Is your WiFi secure? Odds are not in your favor.

  Over the past decade we have seen large advancements in WiFi security, yet there are still a large amount of computer users that aren't taking advantage of these necessary changes. Also contrary to some belief, companies such as cable providers who set up the hardware, do not secure it for you.  As a courtesy to my clients, I always check their wireless network setup to make sure it's secure, and I would say approximately one out of every three networks are easily accessed by intruders.  Possibly more disturbing than that, is nearly 100% of the time, someone within range has either a network with no security, or easily bypassed methods such as "WEP" or "MAC Address Filtering".   So I'd thought I'd share with you why and how to properly secure your wireless network.  If you are afraid to take this task on by yourself, I do offer remote support and house calls within 30 miles of White Lake, MI.
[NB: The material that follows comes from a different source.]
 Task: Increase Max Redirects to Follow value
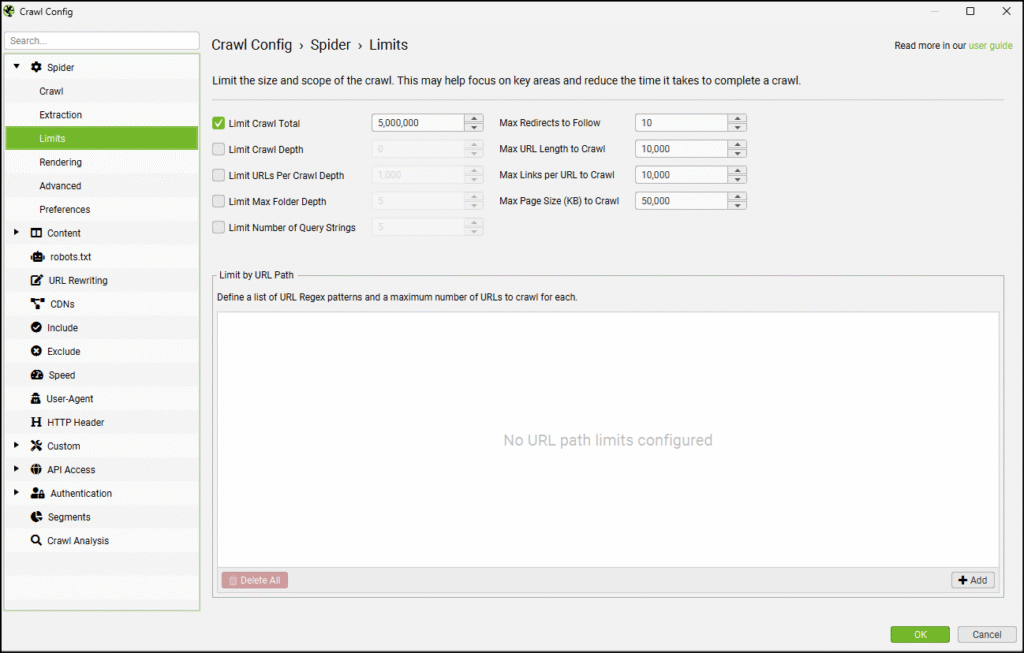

Two Steps To Determine If Your Wireless Network Is Secure (Windows 7)
  1. Check the encryption method: Left-click the wireless connection icon near your computers clock on the taskbar, it looks like signal bars on a cell phone, then right click on the wireless network you're connected to, select "Properties".  If "Encryption Type" is anything other than "AES", you do not have a secure wireless network.
  2. Check password strength: On the same window, check the box that says "Show Characters", Windows may pop up a window to authorize the change.  The password must be over 20 characters in length, and contain both numbers, letters and some special characters such as commas, parenthesis, periods, etc..., if it does not, you do not have a secure wireless network.
Why should you be concerned about having a secure network?
  I know some of you may be thinking, "I trust my neighbors", or "I  don't have anything anyone wants anyway". Well I have one word for you, "Wardriving".  If you haven't heard of it, people actually drive around towns, looking for unsecured networks.  Once they have access, they can do a number of malicious activities such as
  • Copying and/or deleting shared files from your hard drive, photos, resumes, personal information, internet history.
  • Intercepting your passwords as you log into your online accounts (facebook, banks, e-mail)
  • Stealing bandwidth which in turn, slows down your internet.
  • Using your internet for illegal activities such as downloading pirated music and movies, which you could be held responsible for.
"My brother/friend/salesman/says my current setup is fine".
I've heard a few people insist their networks were safe, so I was happy to demonstrate how they were misinformed.  The important thing here is that you don't need to know much about computers to crack these methods, there are programs out there that automate nearly the entire process!  These are some standard scenarios with the type of security, and how soon an amateur hacker can gain access.

  • Open Network (No Security): ~5 Seconds
  • Mac Filtering:  add 15 Seconds to all methods
  • WEP 64-Bit: 60 seconds or less
  • WEP 128-Bit: 20 seconds to 5 minutes
  • WPA (TKIP): 15 to 20 minutes (Pro Hacker) | 7-12 Hours (amateur via bruteforce) 
  • WPA2 Personal: Very secure network, no records of outside hackers being able to crack when passwords are strong.
So how do you make sure you're secure?
It all comes down to two things, using WPA2(AES) encryption to prevent the code crackers, and a 20+ character strong password/key to prevent the bruteforce hackers.  Check your routers manual to make sure it supports WPA2 with AES, if it doesn't, it's time to upgrade.